Ale obraz ten, choć pozornie solidny, skrywa pod maską wiele ostrzeżeń. Van przeciętnego Kowalskiego ma 15 lat, przejechane 232 tys. kilometrów i w 90% przypadków wątpliwą przeszłość: mowa o wypadkach, uszkodzeniach, a często też klasycznym „cofaniu licznika”. To o 13 punktów procentowych więcej niż średnia dla wszystkich używanych aut w Polsce. Krótko mówiąc: w tym segmencie niemal nie ma „czystych” historii.
Większość vanów to pojazdy importowane
Aż 78% egzemplarzy trafiło do Polski zza granicy. Najczęściej są to auta po intensywnej eksploatacji flotowej lub prywatnej w Niemczech, Francji czy Holandii. Tylko 9% zachowało status własności pierwszego właściciela. Dla porównania, wśród całej populacji używanych samochodów ten wskaźnik wynosi 16%. Przewagę mają diesle (60%), choć udział benzyniaków (40%) jest wyższy niż średnia dla całego rynku.

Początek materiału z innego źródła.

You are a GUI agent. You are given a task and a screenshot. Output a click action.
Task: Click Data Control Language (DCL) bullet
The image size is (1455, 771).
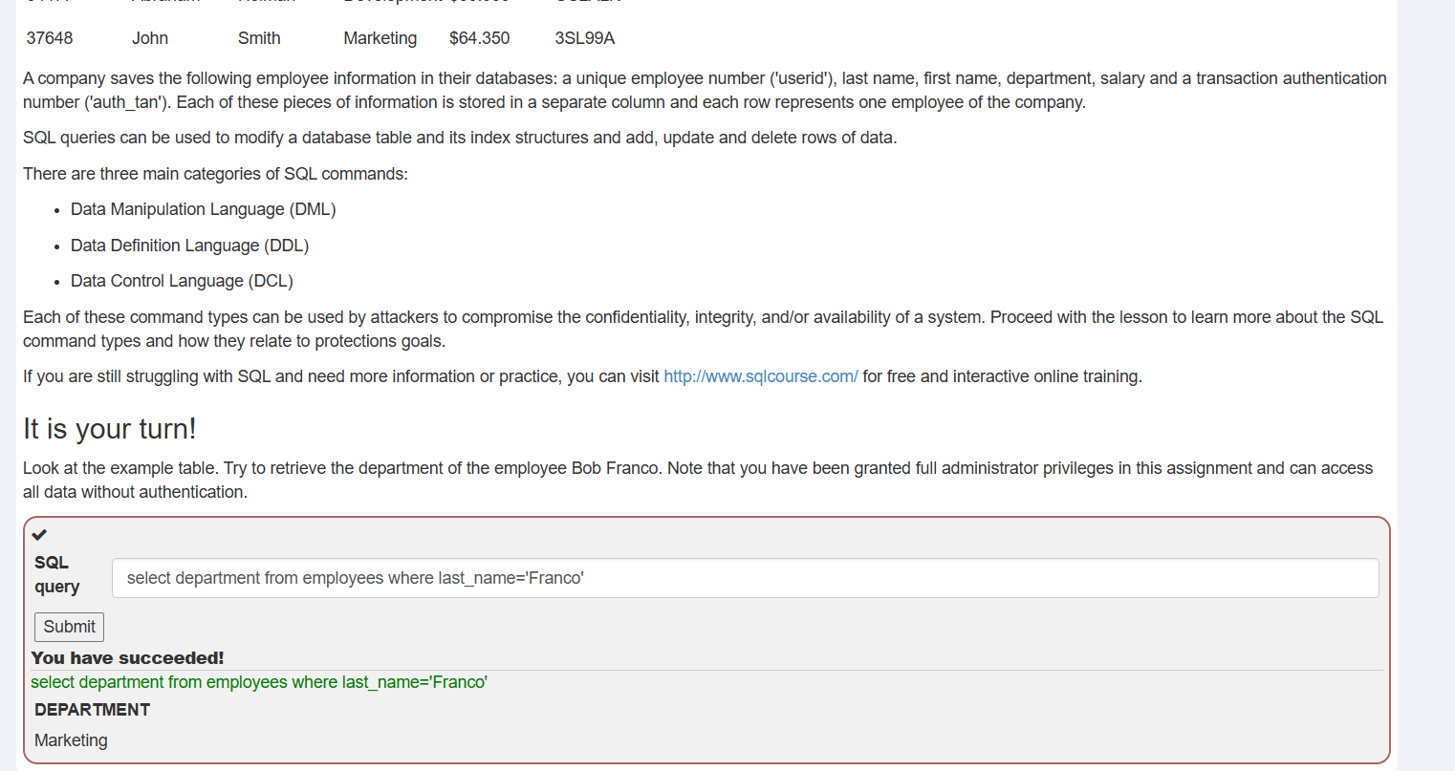coord(182,281)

Pod względem konkretnych modeli liderują Opel Meriva i Volkswagen Touran – każdy z około 20-procentowym udziałem w rynku. Dalej plasują się Volkswagen Caddy i Ford C-Max (po 14%) oraz Volkswagen Sharan (10%). Te statystyki nie pozostawiają złudzeń: kto szuka vana, prawdopodobnie skończy z logo VW na masce i historią serwisową pisaną w języku niemieckim.
Dlaczego tak się dzieje?
Van to segment „roboczy”, wykorzystywany przez rodziny, firmy, szkoły językowe, kurierów i małych przedsiębiorców. To auta kupowane nie dla prestiżu, lecz użyteczności – i eksploatowane aż do granic opłacalności. Ich przebiegi często przekraczają 300 tys. km, a dbałość o stan techniczny bywa wybiórcza. Efekt? Samochody z długą listą napraw i „historii do opowiedzenia”.
Robert Lewandowski z CARFAX Polska ostrzega: im nowszy silnik – zwłaszcza benzynowy lub wysokoprężny – tym większe ryzyko kosztownych awarii. Nowoczesne jednostki, pełne wyszukanej technologii i restrykcji emisyjnych, wymagają regularnego serwisowania. Brak rzetelnych przeglądów szybko kończy się lawiną problemów: od turbosprężarek po kosztowne wtryskiwacze i filtry DPF.
Na dodatek rynek używanych vanów będzie musiał mierzyć się z regulacyjnym tsunami. Coraz więcej miast wprowadza strefy czystego transportu, a nieekologiczne diesle mogą wkrótce stać się bezużyteczne w centrach metropolii. Zakup używanego vana z myślą o eksploatacji w Warszawie czy Krakowie może okazać się nietrafioną inwestycją, jeśli nie uwzględnimy klasy emisji i przyszłych ograniczeń.